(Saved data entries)
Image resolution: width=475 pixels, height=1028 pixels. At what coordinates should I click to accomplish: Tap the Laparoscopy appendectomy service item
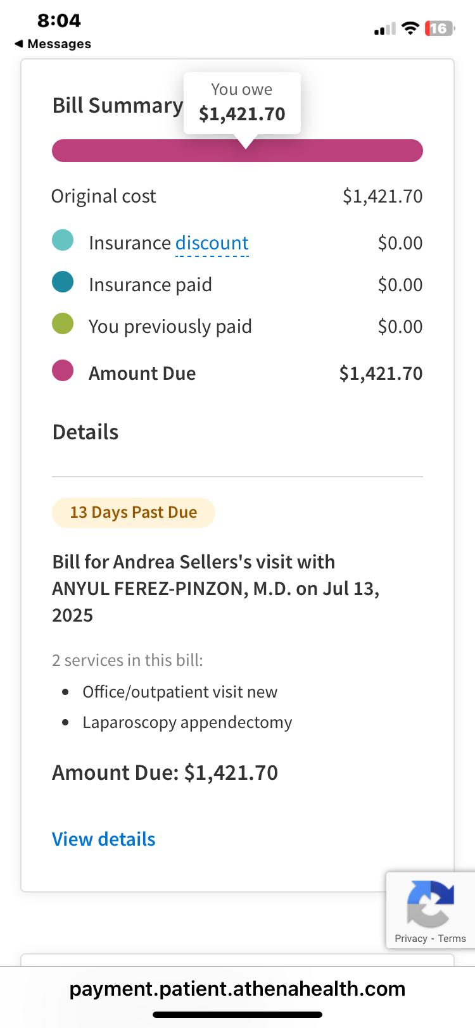(187, 722)
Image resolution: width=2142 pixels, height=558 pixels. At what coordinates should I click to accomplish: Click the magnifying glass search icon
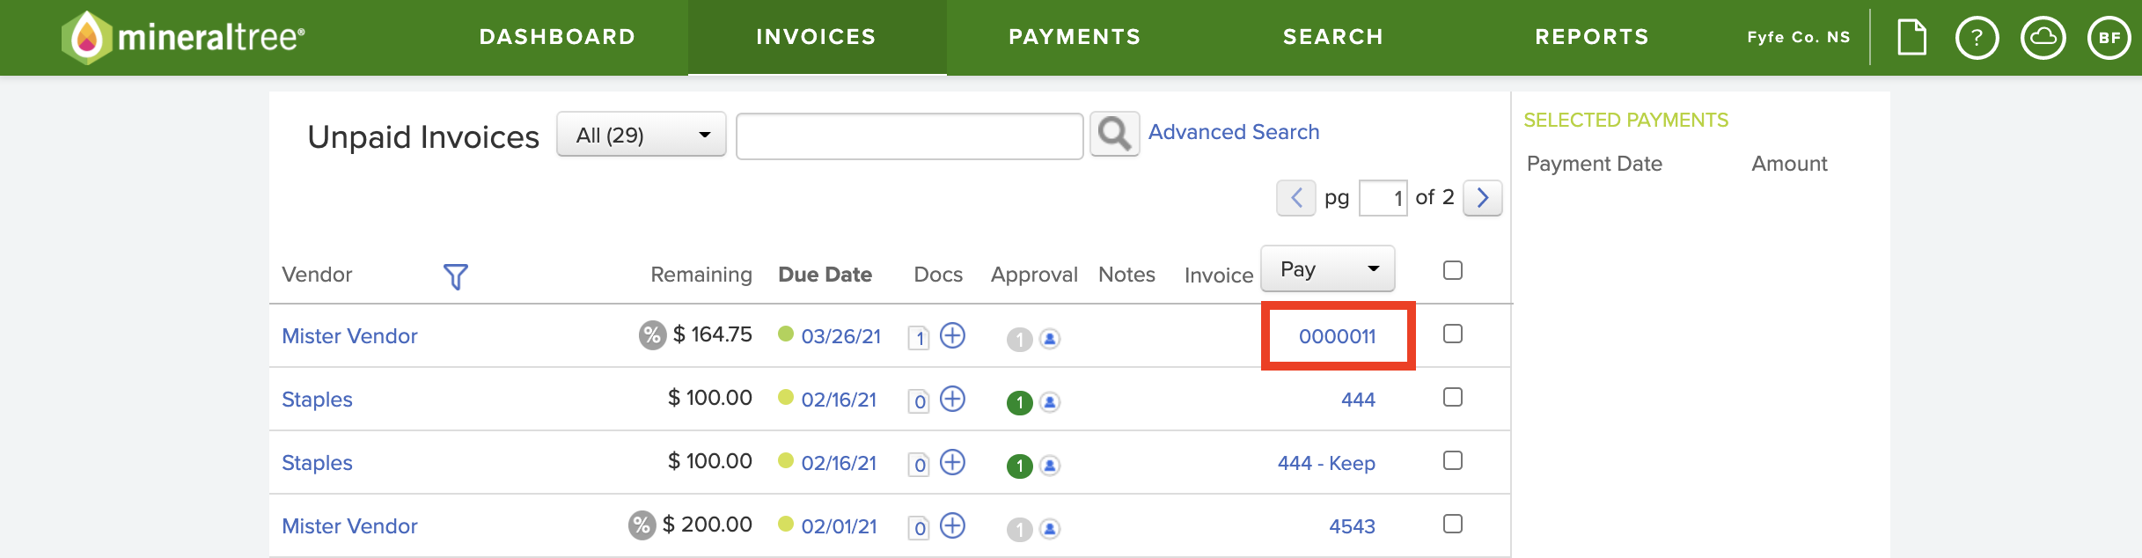[1114, 135]
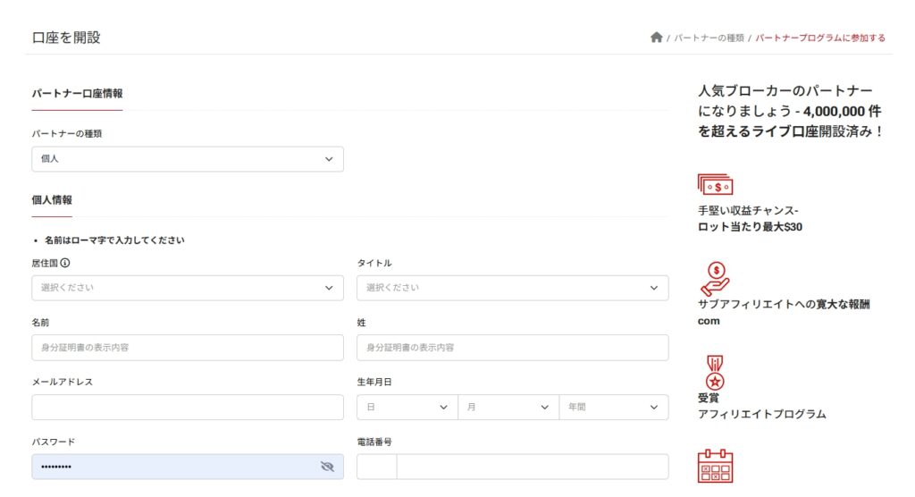Toggle password visibility eye icon

326,467
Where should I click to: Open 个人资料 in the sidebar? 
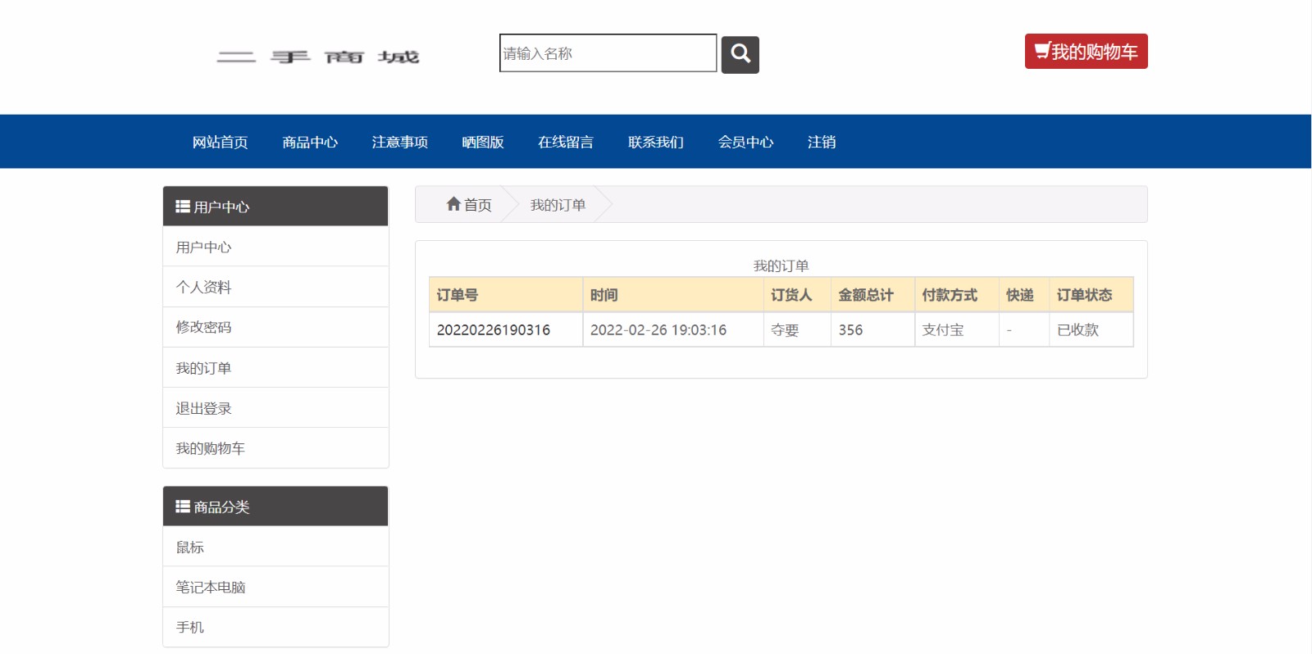[203, 287]
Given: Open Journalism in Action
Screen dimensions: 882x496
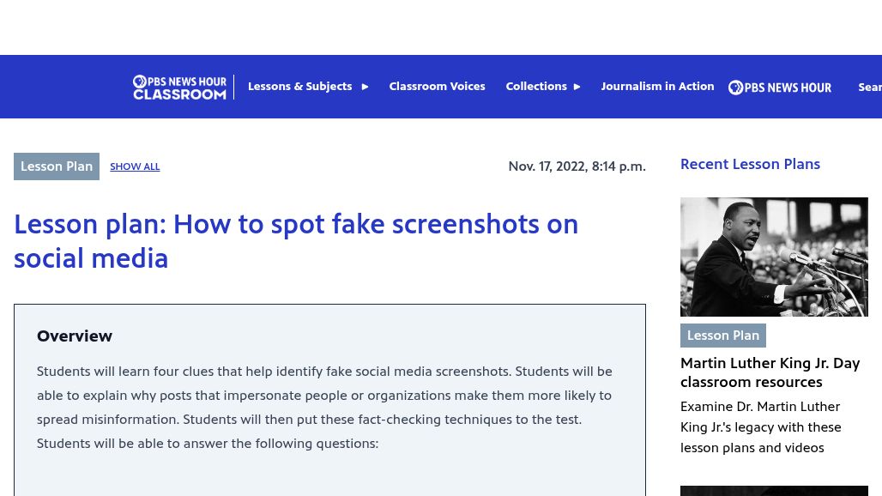Looking at the screenshot, I should [657, 87].
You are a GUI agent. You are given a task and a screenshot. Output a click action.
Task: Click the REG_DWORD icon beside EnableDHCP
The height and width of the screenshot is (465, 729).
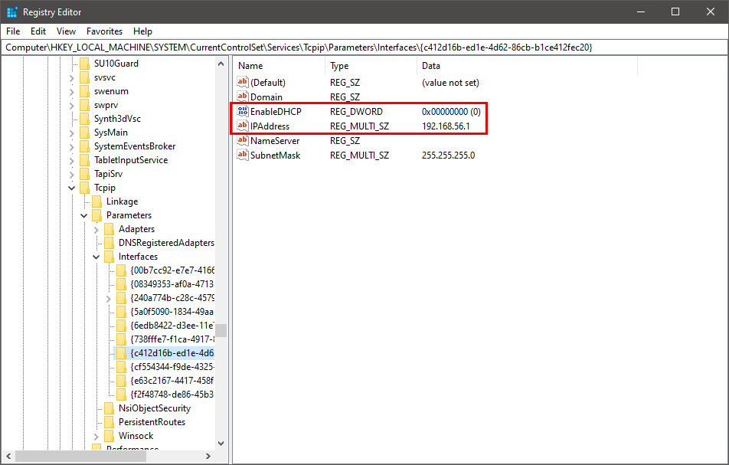pyautogui.click(x=243, y=111)
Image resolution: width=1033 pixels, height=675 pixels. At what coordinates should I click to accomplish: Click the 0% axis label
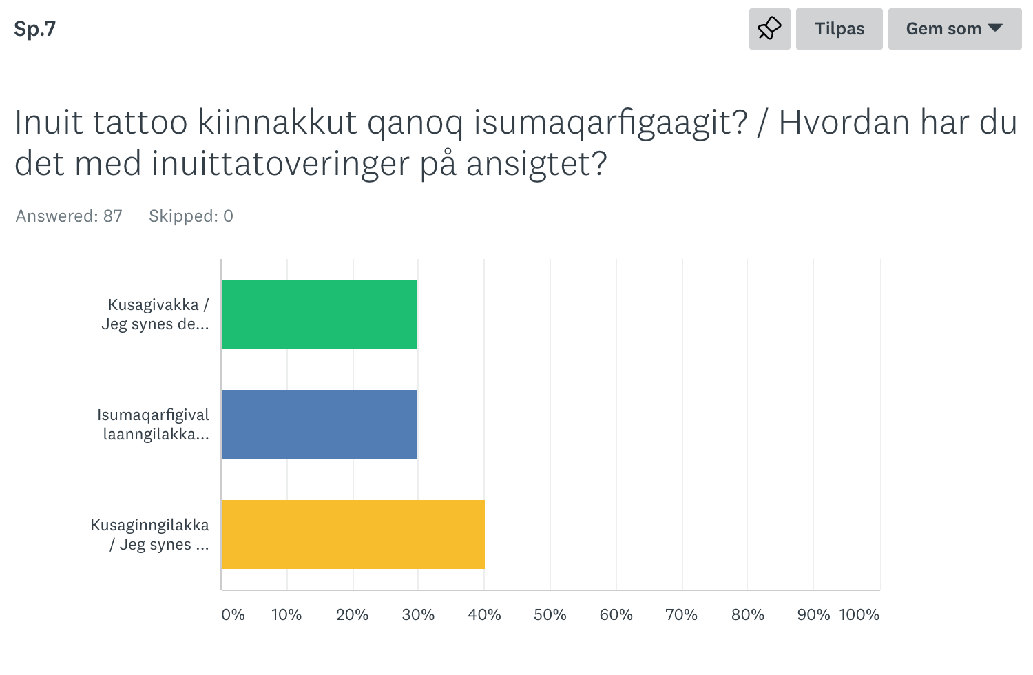[x=233, y=614]
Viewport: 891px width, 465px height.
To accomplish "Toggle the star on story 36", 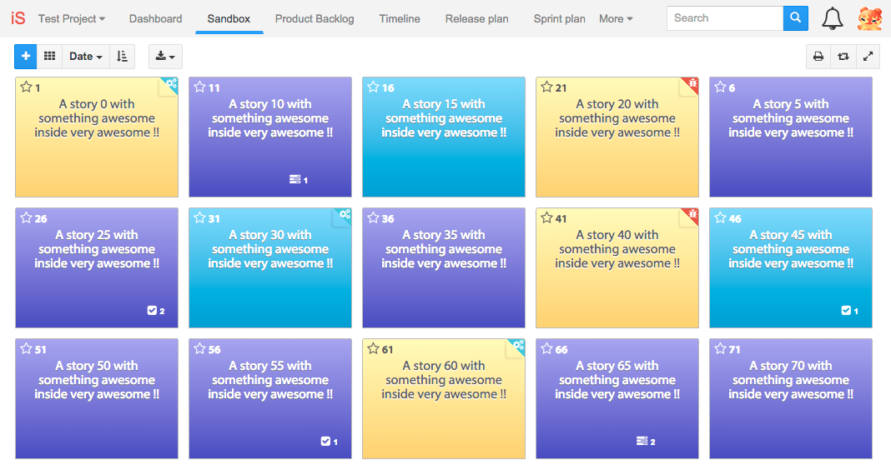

* Work task *
Leave the pictures aside and give the records above back word for word.

* Exercise solution *
Image resolution: width=475 pixels, height=1028 pixels. At what coordinates should I click to accomplish: Tap the Laparoscopy appendectomy service item
(187, 722)
Image resolution: width=2142 pixels, height=558 pixels. At what coordinates should I click to accomplish: Click the magnifying glass search icon
[1114, 135]
Toggle password visibility eye icon

326,467
Where should I click to: Open 个人资料 in the sidebar? 
[203, 287]
Given: Open Journalism in Action
Screen dimensions: 882x496
Looking at the screenshot, I should [657, 87].
You are a GUI agent. You are given a task and a screenshot. Output a click action.
Task: Click the REG_DWORD icon beside EnableDHCP
The height and width of the screenshot is (465, 729).
pyautogui.click(x=243, y=111)
Image resolution: width=1033 pixels, height=675 pixels. At what coordinates should I click to accomplish: Click the 0% axis label
[x=233, y=614]
Viewport: 891px width, 465px height.
To accomplish "Toggle the star on story 36", 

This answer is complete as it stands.